Can you output the lines below exactly, starting from the first one and ending with the line that contains "(x=88, y=7)", with the pictures left out?

⟨

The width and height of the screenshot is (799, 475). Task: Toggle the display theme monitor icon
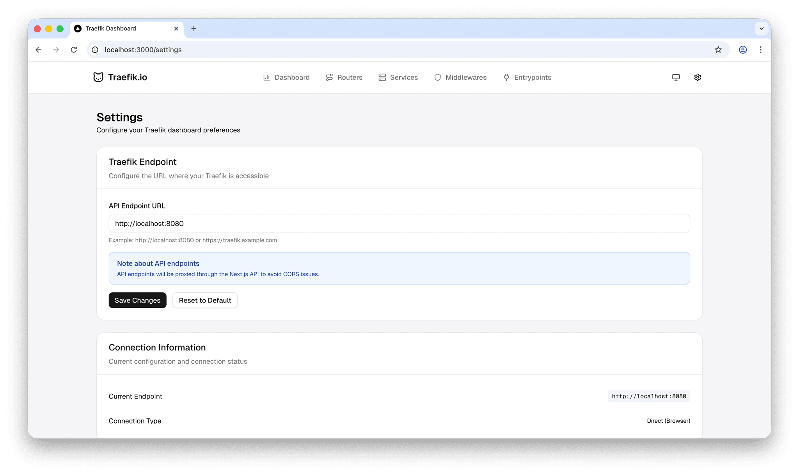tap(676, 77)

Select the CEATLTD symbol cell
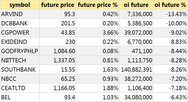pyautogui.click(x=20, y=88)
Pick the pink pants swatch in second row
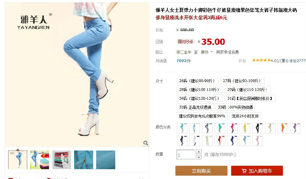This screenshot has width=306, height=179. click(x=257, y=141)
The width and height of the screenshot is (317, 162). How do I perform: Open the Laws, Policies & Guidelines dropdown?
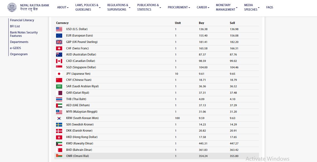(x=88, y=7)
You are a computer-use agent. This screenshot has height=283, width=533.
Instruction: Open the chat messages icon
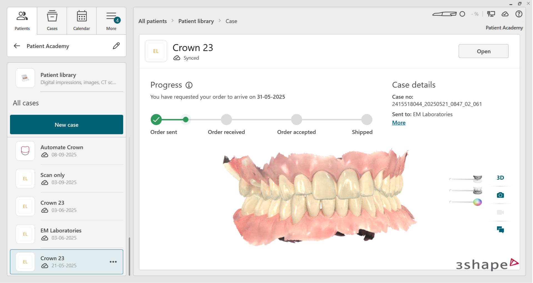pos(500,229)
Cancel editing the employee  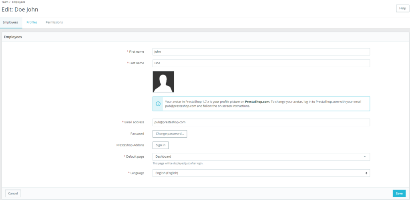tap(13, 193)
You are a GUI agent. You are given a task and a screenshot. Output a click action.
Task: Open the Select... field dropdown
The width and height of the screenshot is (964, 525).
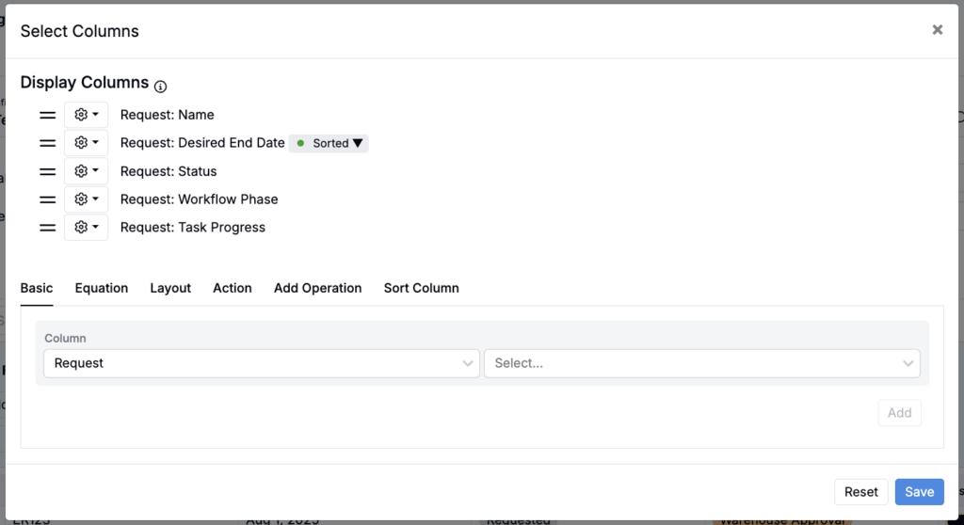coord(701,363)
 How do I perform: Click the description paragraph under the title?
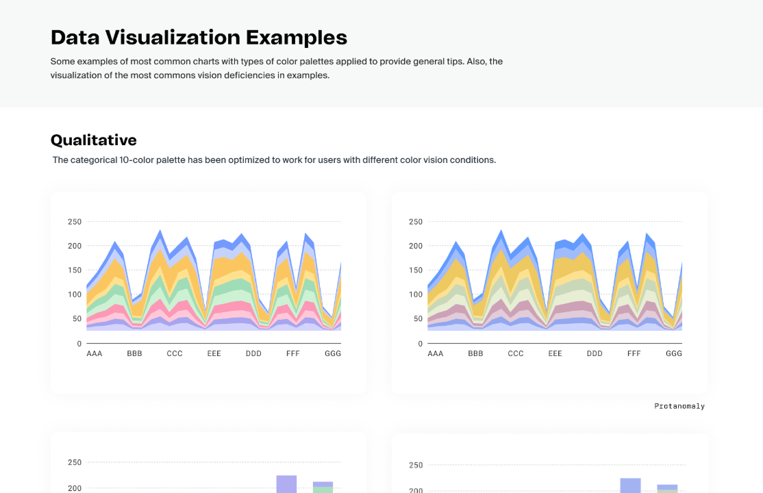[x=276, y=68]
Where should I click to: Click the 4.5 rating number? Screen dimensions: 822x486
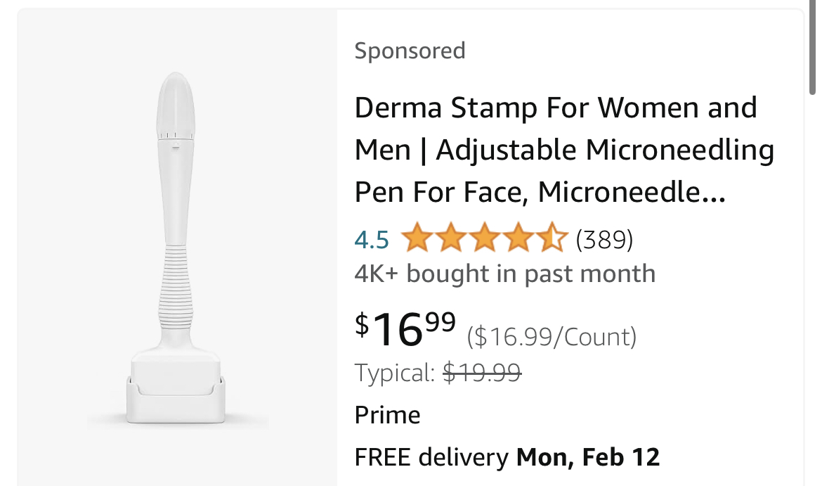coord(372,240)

⟩

* _The result_:
The width and height of the screenshot is (799, 475). Task: Toggle the display theme monitor icon
tap(676, 77)

Select the CEATLTD symbol cell
pyautogui.click(x=20, y=88)
Pick the pink pants swatch in second row
This screenshot has width=306, height=179. click(x=257, y=141)
The width and height of the screenshot is (317, 162). How do I perform: Open the Laws, Policies & Guidelines dropdown?
(x=88, y=7)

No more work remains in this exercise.